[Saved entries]
━━━━━━━━━━━━━━━━━━━━

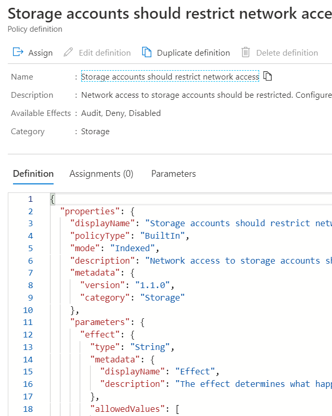The image size is (332, 416).
Task: Click the Assign arrow icon
Action: tap(16, 53)
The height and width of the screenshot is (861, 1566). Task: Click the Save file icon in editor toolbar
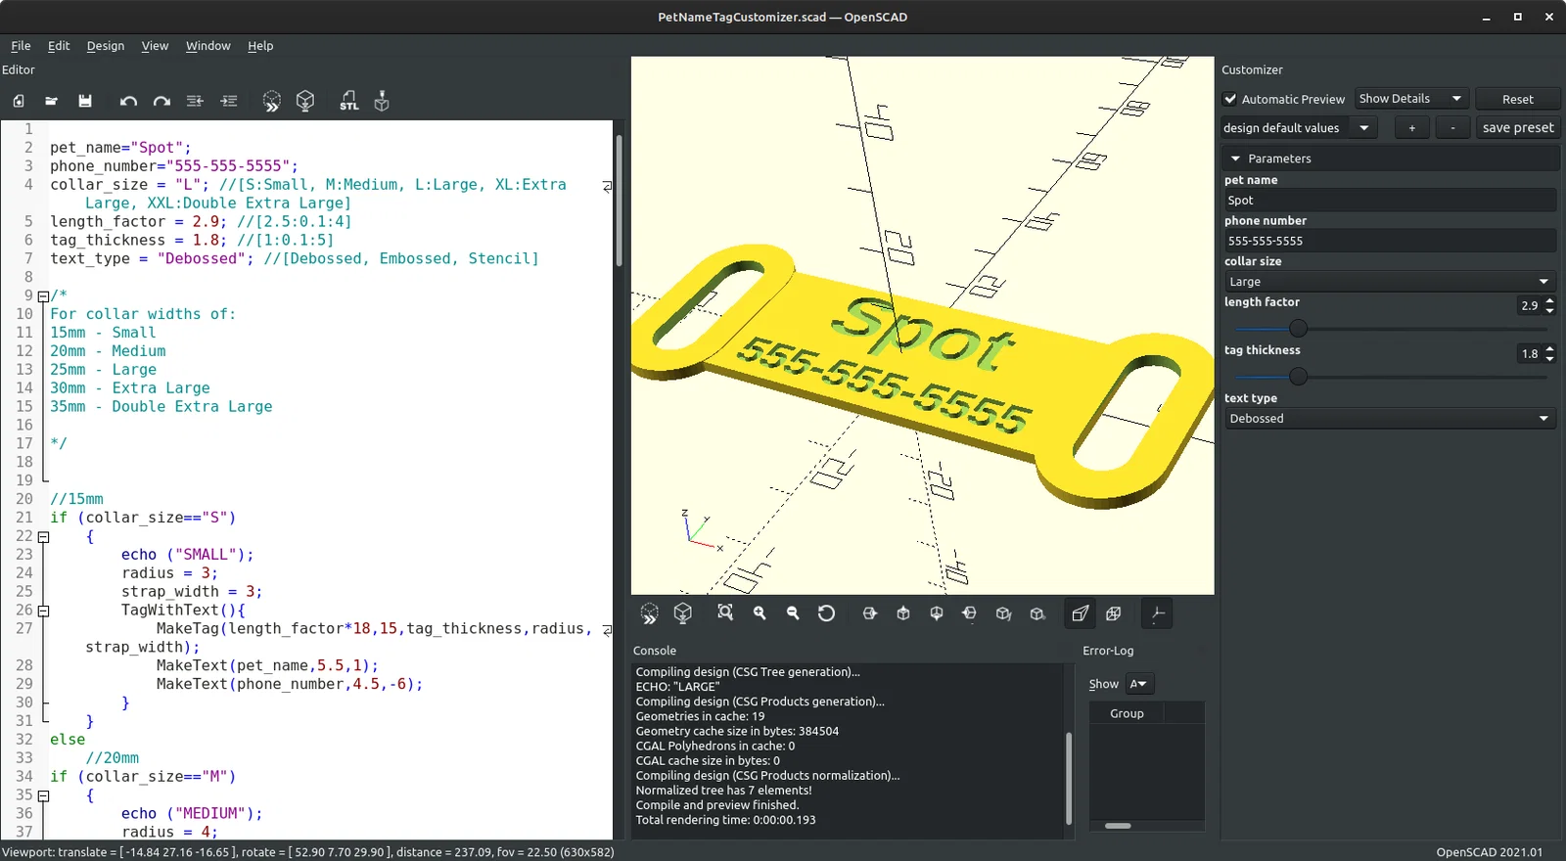click(85, 101)
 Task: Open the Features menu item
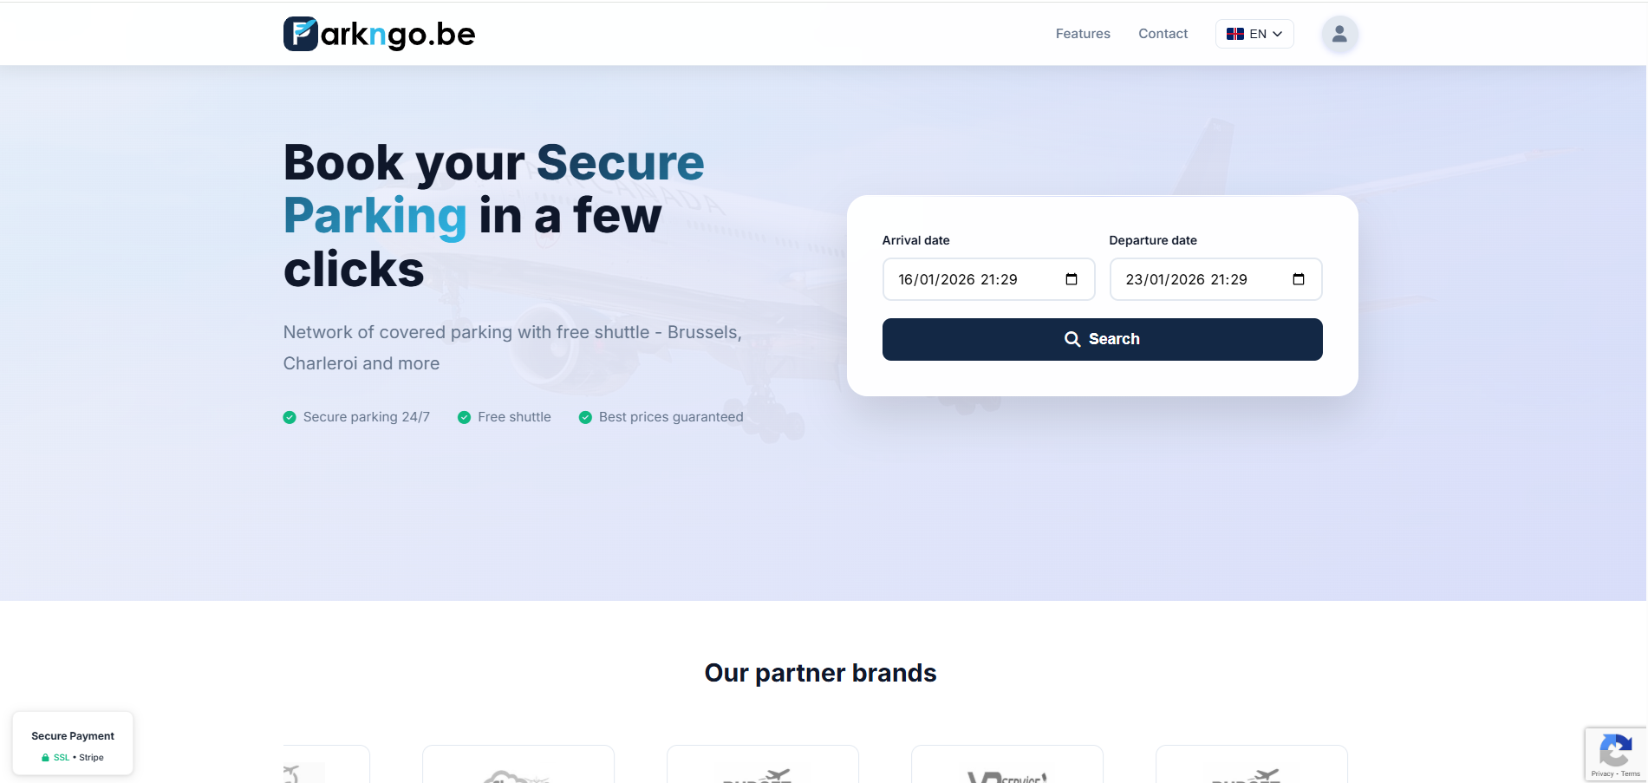coord(1083,34)
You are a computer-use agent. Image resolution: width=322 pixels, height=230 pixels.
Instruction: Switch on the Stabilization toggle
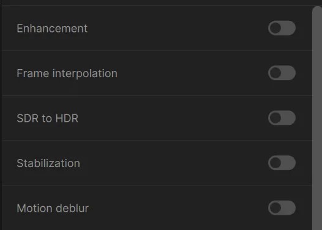[282, 163]
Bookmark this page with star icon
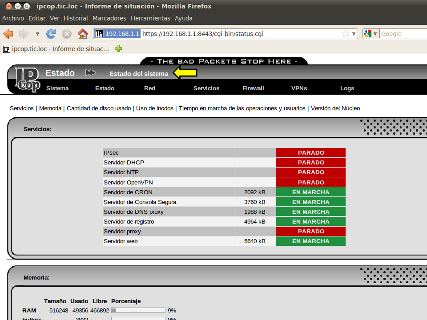This screenshot has width=427, height=320. tap(346, 34)
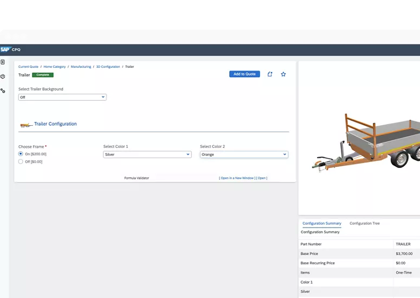
Task: Open the quotes document icon in sidebar
Action: pos(3,62)
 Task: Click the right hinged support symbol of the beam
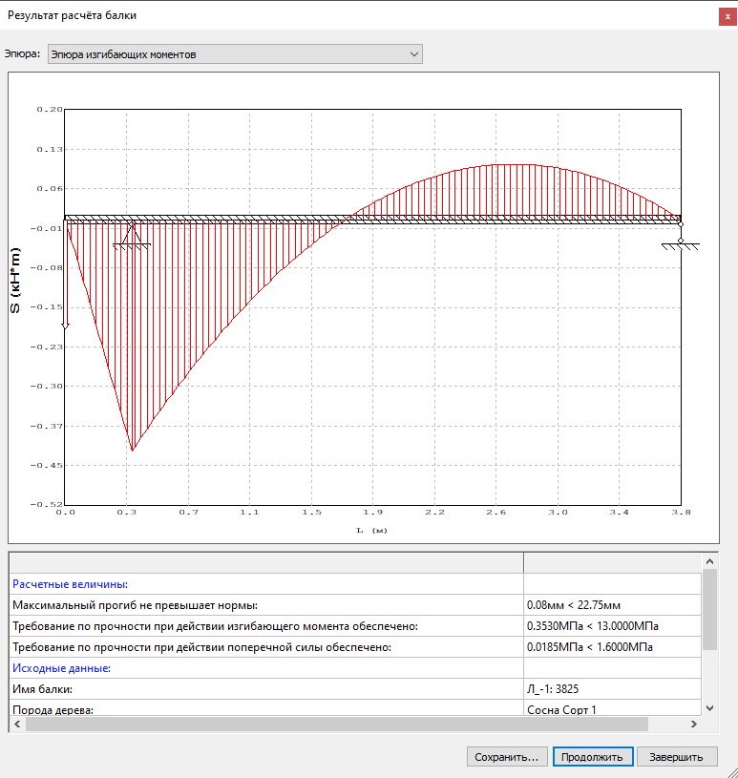click(681, 237)
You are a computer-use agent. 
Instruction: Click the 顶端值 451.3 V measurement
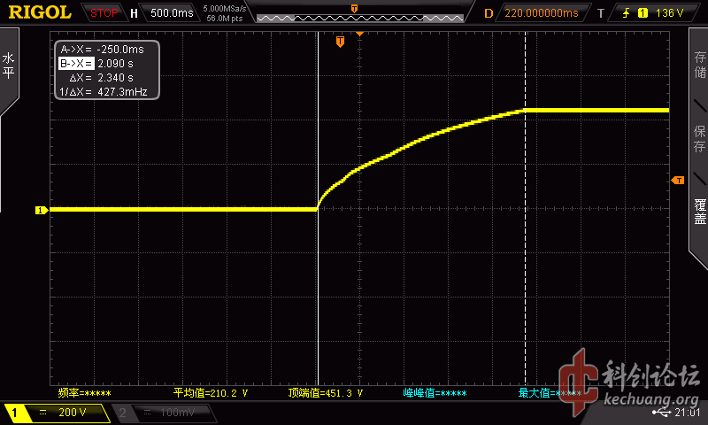pos(324,392)
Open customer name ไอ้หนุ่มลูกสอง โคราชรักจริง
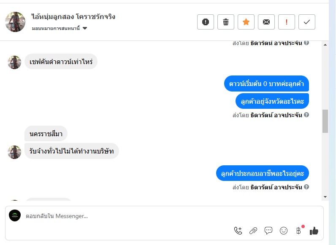The height and width of the screenshot is (245, 336). [73, 17]
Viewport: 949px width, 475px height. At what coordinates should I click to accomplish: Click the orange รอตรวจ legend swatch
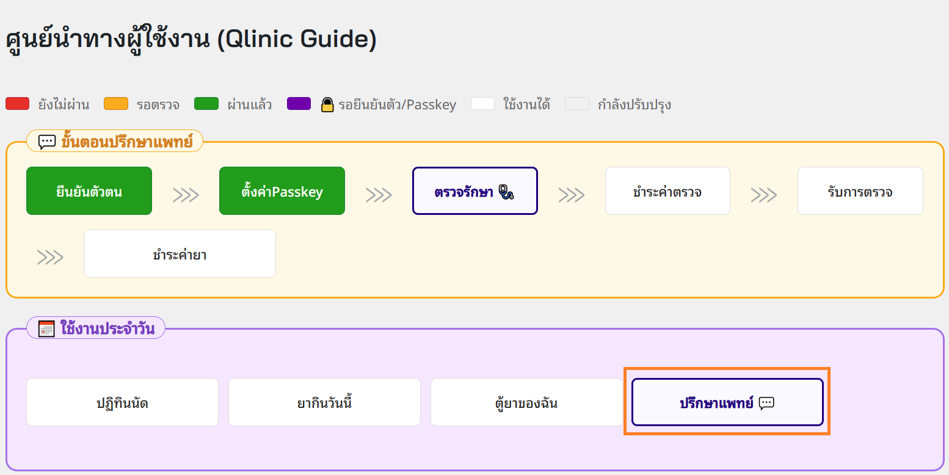[116, 104]
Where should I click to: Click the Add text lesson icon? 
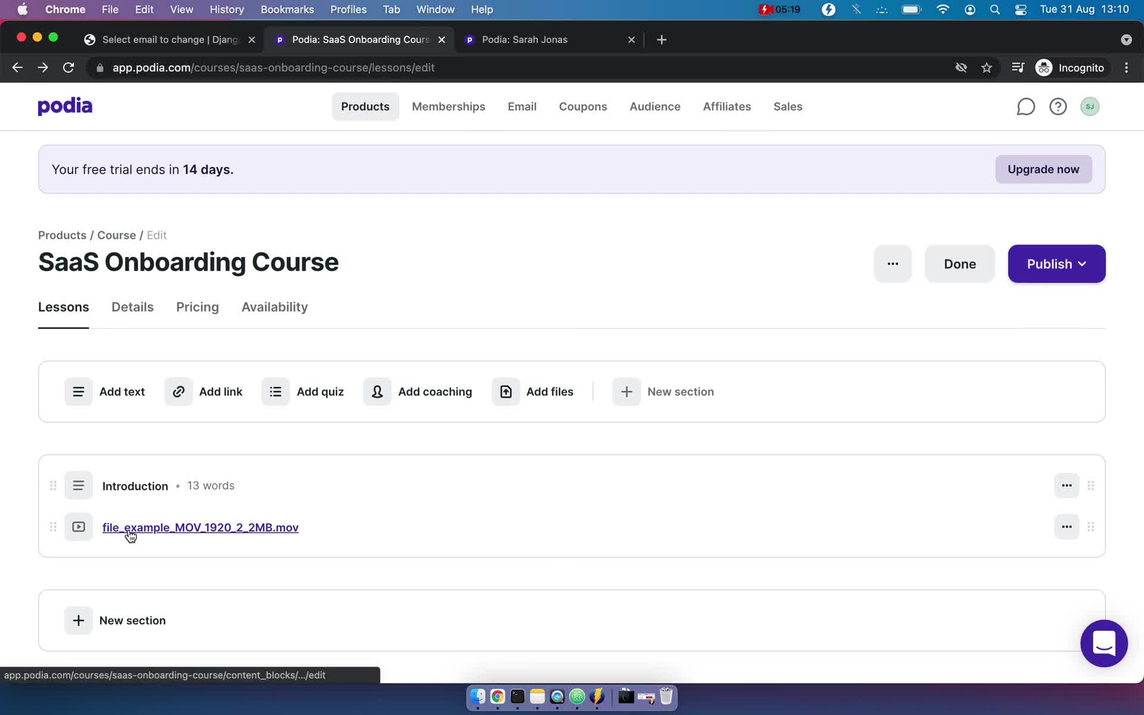78,391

━━━━━━━━━━━━━━━━━━━━

■ WORK ITEM: From the line with "Task: Click the right" to the final line of the entries above, reproduce each line exactly and nothing else; the pictures stay out.

■ FINAL ANSWER:
 Task: Click the right hinged support symbol of the beam
click(681, 237)
You are a computer-use agent. 
Instruction: Click the 顶端值 451.3 V measurement
pos(324,392)
Open customer name ไอ้หนุ่มลูกสอง โคราชรักจริง
The height and width of the screenshot is (245, 336). [73, 17]
Viewport: 949px width, 475px height. At what coordinates should I click to accomplish: Click the orange รอตรวจ legend swatch
[116, 104]
Where should I click to: Click the Add text lesson icon? 
78,391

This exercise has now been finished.